Die Kollegen aus dem Maschinenbau, aber auch die Händler, die die Wünsche der Kunden ja bestens kennen, drängen sich geradezu danach, sich einzubringen. Sie haben die Bedeutung der IT erkannt und wollen an der Entwicklung teilhaben. Wir halten alle Beteiligten auf dem Laufenden, unter anderem über regelmäßige Webinare aber auch in den Workshops bei den Kunden, wenn wir eine kundenspezifische Lösung gemeinsam entwickeln.

— »Dank der engen Kooperation mit MCS können wir schnell und exakt auf Kundenwünsche reagieren.«

Wie verlief zum Beispiel die Zusammenarbeit an der umfangreichen Softwaresuite Omnifab 2018? Wer war wofür zuständig?

Omnifab besteht aus verschiedenen Komponenten, die von verschiedenen Teams entwickelt werden. Das vereinfacht die Entwicklung. Die Zusammenarbeit beschränkt sich aber nicht auf die Softwareentwicklung, sondern findet auch in den Bereichen Präsentationen beim Kunden, Kundenberatung und Marketing allgemein statt. Im Rahmen der Zusammenarbeit haben wir viele Ideen entwickelt wie wir neuen Kundenmehrwert durch die Verzahnung aller Komponenten und Datenaustausch realisieren können. Vieles davon wird in zukünftigen Versionen unserer Angebote zu finden sein.

Wer liefert die Anregungen zu neuen Produkten und Projekten? Welchen Anteil haben die Mitarbeiter, welchen die Kunden?

Wir bekommen sehr viele Anregungen seitens der Kunden. Wir setzen häufig Pilotprojekte als Instrument ein. Hier gilt: Genau zuhören und auf Kundenwünsche eingehen, sie dann passend ins Produkt integrieren und schließlich beim Kunden umsetzen.

An welchen Projekten arbeiten Sie aktuell?

In Omniwin planen wir dieses Jahr große Fortschritte bei der Plattenverwaltung, erweiterten Technologiebauteilen und verbesserten Sequenzierungen von Arbeitsschritten. Bei Omnibevel werden wir insbesondere im Laserbereich weitere Funktionen integrieren.

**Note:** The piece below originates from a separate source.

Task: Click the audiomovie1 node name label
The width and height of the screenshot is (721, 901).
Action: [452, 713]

In Omnifab wollen wir die Integration in die Steuerung vertiefen. Speziell für das Modul Machine Insight planen wir ein attraktives Einführungsprogramm für alle unsere Neukunden, mit dem wir schnell wachsen wollen. Des weiteren werden wir erste Anwendungen für Service und Wartung anbieten und auch eine mobile Anwendung für Smartphones als Teil unserer Gesamtlösung anbieten.

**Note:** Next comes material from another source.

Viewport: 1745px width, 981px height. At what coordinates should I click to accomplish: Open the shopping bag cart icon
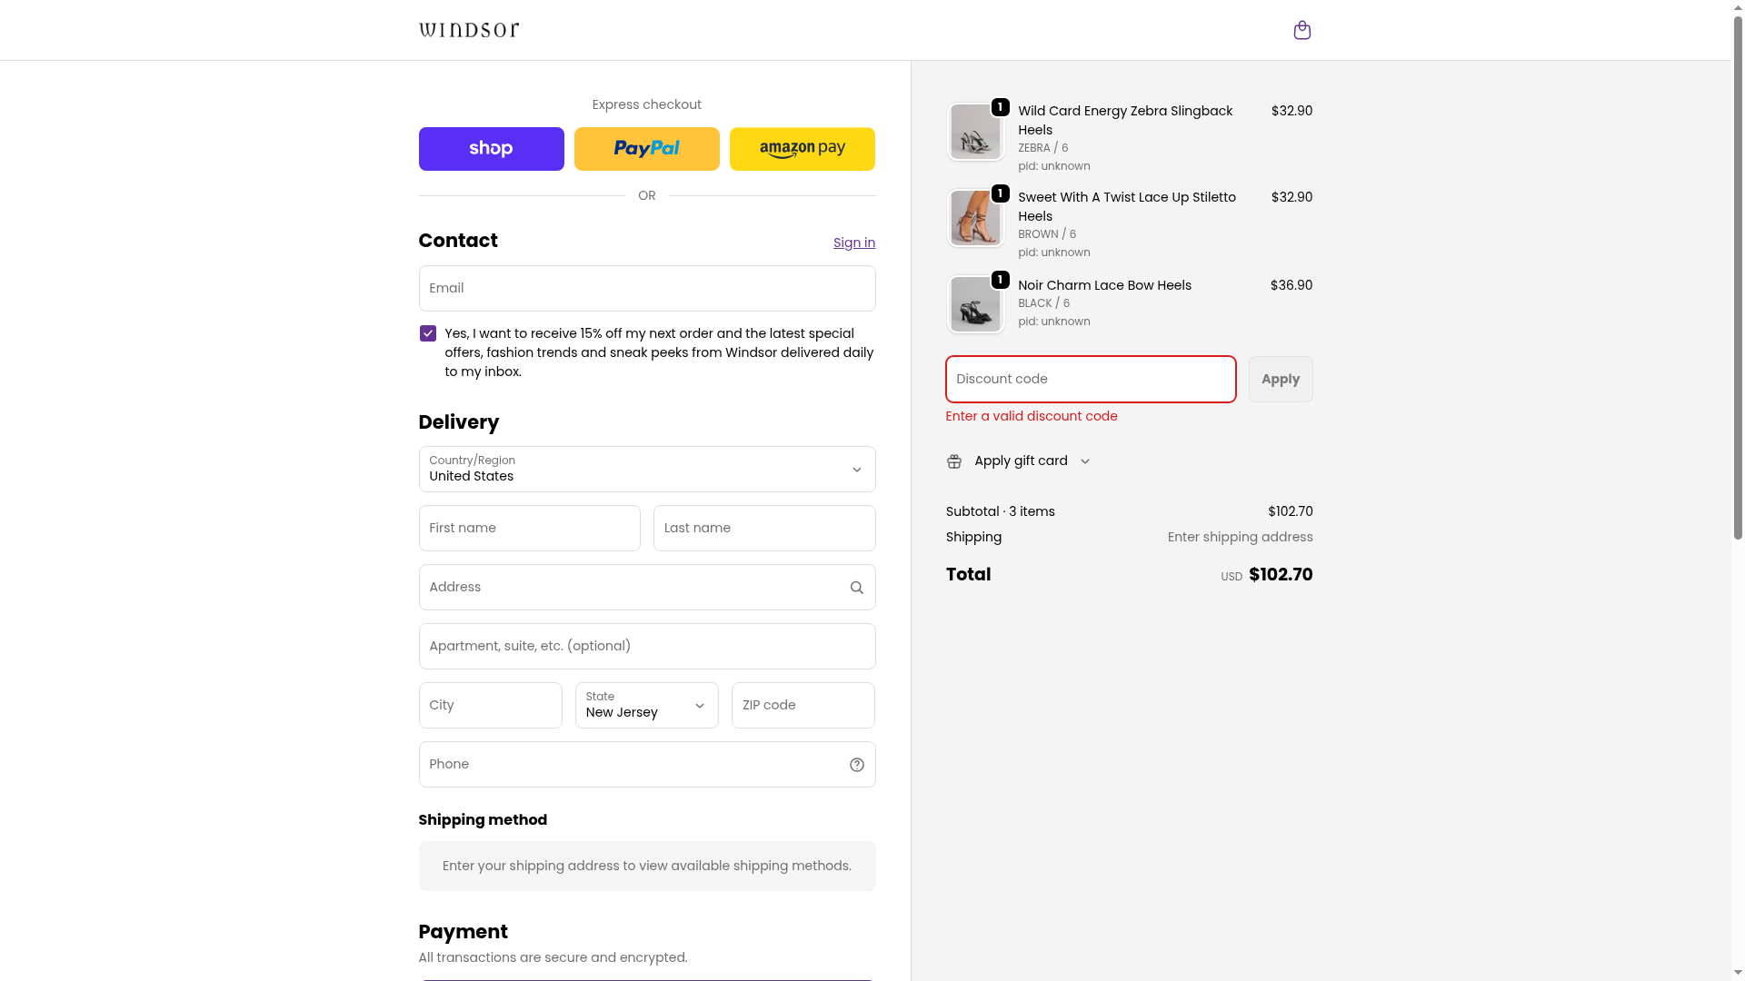[x=1301, y=30]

Welchen Stellenwert haben für Sie Industrie 4.0 und das IIoT?

Einen sehr hohen. Wie Sie meiner Beschreibung der Programme entnehmen konnten, liegt unser Fokus auf der Prozessintegration in der Fertigung (zum Beispiel Digitalisierung, papierlose Kommunikation, Echtzeittransparenz) mit den Zielen höhere Maschinenauslastung und Effizienz (OEE), Fehlerreduktion, Kostenminimierung und – unter anderem – mit den Mitteln Stillstandszeiten- und Fehleranalyse. Wir möchten allen Personen in einem typischen Produktionsprozess unserer Kunden mehr Informationen an die Hand geben, um jederzeit die richtigen Entscheidungen treffen zu können.

Auf welchen Erfolg werden Sie in drei oder fünf Jahren am meisten stolz sein?

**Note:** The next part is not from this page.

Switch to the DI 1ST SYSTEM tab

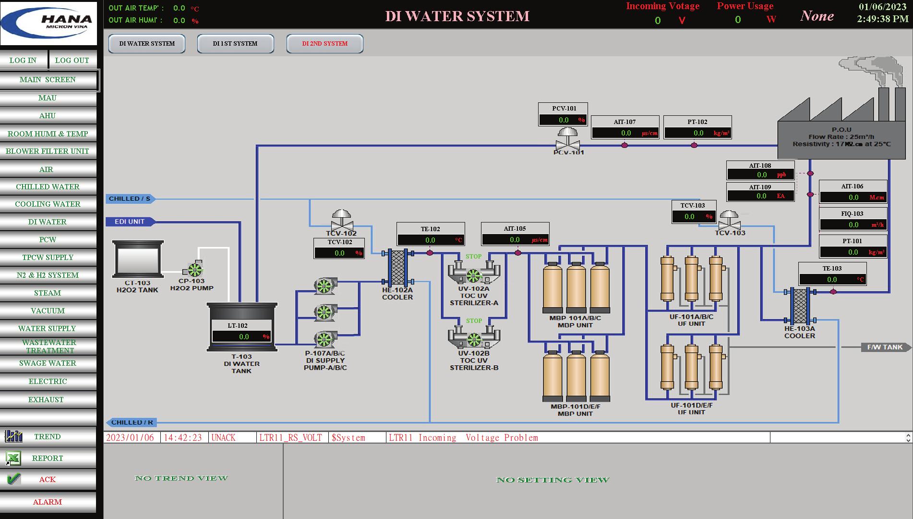tap(235, 43)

Wir werden in den nächsten Jahren eine neue, industrie-4.0-/IIoT-gerechte Produktfamilie mit hohem Nutzen für die Kunden etablieren. Damit verbessern wir nicht nur die Wettbewerbsfähigkeit von MCS und seiner Kunden, sondern wollen auf Basis dieser modernen Technologien und Prozesse natürlich auch Umsatz und Ergebnis von Messersoft steigern. Wir wollen als Messersoft einen erheblichen Beitrag dazu leisten, dass MCS sein strategisches Ziel erreicht, sich als Lösungsanbieter zu etablieren.

In organisatorischer Hinsicht streben wir die Verbesserung aller operativen Prozesse in Entwicklung, Qualitätssicherung, Vertrieb und Support an.

Und schließlich geht es darum, die Kompetenzen und – was mir persönlich ein großes Anliegen ist – die Zufriedenheit unserer Mitarbeiter zu steigern. Wir arbeiten als Team an sehr spannenden Problemstellungen, setzen selbst für Softwareunternehmen ein erstaunlich breites Spektrum an modernen Technologien ein und gehen sogar bis zum Betrieb von Cloud-Anwendungen. Wir bieten eine Menge für Neueinsteiger bei uns.